● Task description
Every record here must be copied exactly, except for the images it holds.

Stored data entries:
******
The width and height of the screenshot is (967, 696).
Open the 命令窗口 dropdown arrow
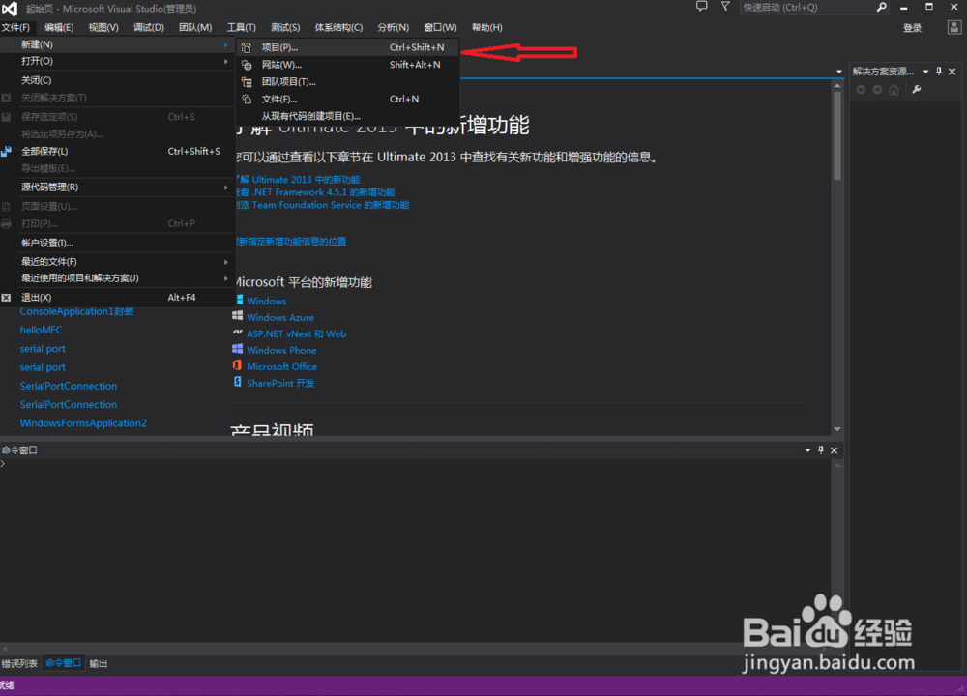pyautogui.click(x=806, y=450)
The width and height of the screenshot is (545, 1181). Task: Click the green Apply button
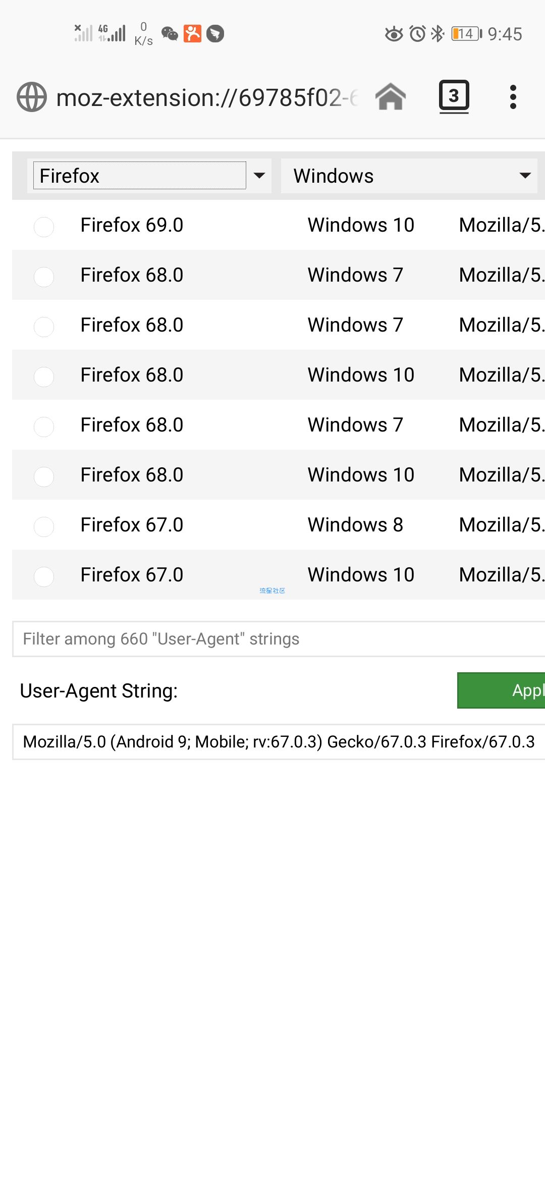[x=501, y=690]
******
● Expected answer
The width and height of the screenshot is (967, 696).
Open the 命令窗口 dropdown arrow
pyautogui.click(x=806, y=450)
The width and height of the screenshot is (545, 1181). Task: Click the green Apply button
[x=501, y=690]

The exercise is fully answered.